Three of these involved a two-way cycle path on the north of the river, while the fourth proposed paths on both the north and south quays. The public picked a northside two-way option, which involved keeping a continuous cycle path along the river and diverting traffic to Benburb Street beside the Luas line.

The diversion was necessary to get around a particularly narrow section of Ellis and Arran Quays – broadly the part between the James Joyce Bridge and the Four Courts that would not be able to accommodate two lanes of traffic and the two-way cycle path.

Six months later, the council said it could not go ahead with this route because the diversion would send buses through an apartment block already under construction in Smithfield. Permission for the block had been granted in 2014.

Seven months after that in May 2016, the council put forward an option of putting cyclists on the diverted section instead of the traffic, but the following October, the council’s traffic department said they had changed their mind because cyclists didn’t like the plan.

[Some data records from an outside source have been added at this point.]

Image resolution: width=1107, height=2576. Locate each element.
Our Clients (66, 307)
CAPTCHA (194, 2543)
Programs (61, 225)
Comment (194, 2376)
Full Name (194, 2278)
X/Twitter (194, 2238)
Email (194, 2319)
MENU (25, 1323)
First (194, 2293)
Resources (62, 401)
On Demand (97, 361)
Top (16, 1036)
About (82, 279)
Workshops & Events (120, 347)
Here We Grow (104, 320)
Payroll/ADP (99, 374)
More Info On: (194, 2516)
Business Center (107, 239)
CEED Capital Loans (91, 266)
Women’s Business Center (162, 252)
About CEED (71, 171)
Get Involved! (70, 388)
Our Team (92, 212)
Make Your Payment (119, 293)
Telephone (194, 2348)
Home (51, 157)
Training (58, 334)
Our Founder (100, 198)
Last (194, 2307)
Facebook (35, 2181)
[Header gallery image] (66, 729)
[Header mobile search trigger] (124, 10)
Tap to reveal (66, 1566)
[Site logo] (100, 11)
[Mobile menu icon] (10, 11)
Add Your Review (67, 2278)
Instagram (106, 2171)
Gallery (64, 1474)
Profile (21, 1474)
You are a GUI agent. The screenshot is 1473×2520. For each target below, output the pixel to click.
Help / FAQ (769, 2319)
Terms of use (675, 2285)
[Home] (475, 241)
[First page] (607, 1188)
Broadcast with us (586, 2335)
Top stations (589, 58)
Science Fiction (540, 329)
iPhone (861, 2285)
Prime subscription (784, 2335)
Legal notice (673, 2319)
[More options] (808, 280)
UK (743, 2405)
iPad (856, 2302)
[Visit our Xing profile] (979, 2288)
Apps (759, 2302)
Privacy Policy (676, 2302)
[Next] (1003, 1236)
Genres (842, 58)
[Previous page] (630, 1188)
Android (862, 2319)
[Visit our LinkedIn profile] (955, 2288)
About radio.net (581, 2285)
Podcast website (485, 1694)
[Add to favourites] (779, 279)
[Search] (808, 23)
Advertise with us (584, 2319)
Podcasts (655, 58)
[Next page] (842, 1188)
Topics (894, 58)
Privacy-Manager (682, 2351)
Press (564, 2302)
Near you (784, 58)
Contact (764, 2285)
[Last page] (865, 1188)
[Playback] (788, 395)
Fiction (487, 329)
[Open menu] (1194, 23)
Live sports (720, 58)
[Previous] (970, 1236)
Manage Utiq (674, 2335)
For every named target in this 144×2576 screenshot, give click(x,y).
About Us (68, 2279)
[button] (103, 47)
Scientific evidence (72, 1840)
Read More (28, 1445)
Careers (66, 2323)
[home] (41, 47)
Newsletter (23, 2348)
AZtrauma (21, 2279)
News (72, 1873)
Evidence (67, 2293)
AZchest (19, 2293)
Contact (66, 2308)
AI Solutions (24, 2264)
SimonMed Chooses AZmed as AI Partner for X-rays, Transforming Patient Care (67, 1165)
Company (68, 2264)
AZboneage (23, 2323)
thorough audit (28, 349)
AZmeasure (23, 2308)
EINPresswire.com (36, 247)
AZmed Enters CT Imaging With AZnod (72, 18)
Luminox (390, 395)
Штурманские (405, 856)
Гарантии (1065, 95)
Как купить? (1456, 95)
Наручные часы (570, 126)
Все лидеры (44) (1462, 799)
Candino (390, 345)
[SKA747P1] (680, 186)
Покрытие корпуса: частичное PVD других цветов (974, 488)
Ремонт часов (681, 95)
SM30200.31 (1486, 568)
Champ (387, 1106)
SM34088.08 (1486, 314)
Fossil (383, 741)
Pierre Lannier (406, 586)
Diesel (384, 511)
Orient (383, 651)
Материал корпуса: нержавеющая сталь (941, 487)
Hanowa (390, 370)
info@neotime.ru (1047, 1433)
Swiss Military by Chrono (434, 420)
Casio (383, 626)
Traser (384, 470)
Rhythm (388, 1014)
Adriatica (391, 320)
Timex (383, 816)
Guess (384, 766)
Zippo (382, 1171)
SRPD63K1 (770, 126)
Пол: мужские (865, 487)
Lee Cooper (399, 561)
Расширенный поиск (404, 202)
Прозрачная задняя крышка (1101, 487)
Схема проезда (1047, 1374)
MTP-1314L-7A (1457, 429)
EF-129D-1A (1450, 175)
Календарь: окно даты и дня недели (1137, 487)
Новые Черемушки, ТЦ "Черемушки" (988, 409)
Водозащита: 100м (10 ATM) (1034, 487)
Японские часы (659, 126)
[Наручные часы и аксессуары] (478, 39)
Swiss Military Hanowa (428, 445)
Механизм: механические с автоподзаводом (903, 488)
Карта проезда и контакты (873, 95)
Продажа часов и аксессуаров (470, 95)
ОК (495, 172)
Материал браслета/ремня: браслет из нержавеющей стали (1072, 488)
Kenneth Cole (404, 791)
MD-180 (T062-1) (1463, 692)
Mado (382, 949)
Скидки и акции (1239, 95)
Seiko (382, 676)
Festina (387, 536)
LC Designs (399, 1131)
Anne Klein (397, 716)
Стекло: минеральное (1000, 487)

Their next plan involved diverting cars from the quays for about 1.5km. They decided to have more public consultation. This found that a new group, the people living in the area through which cars would be diverted, didn’t like the plan. Business organisations weren’t keen either, because motorists would take longer to get into the city centre.

Please everyone

Which leads us finally to May of this year, when the most recent option, the “attempt to please everyone at considerable expense” scheme was put forward, putting the cyclists on a boardwalk over the river for part of the route, and having a shared bus and car lane for another short section, in the process diverting nobody at all from the river.

Even as he described the scheme, Brendan O’Brien, of the council’s traffic department, said it wasn’t a great plan and the previous one was better. It was after that the NTA decided to pull the breaks.

Maybe the NTA’s consultants will come up with a new option that no one has considered, or maybe they will choose one of the earlier rejected plans, or maybe they will recommend the whole notion is scrapped.

Whatever decision is arrived at it will involve, as McAdam might say, someone growing a pair.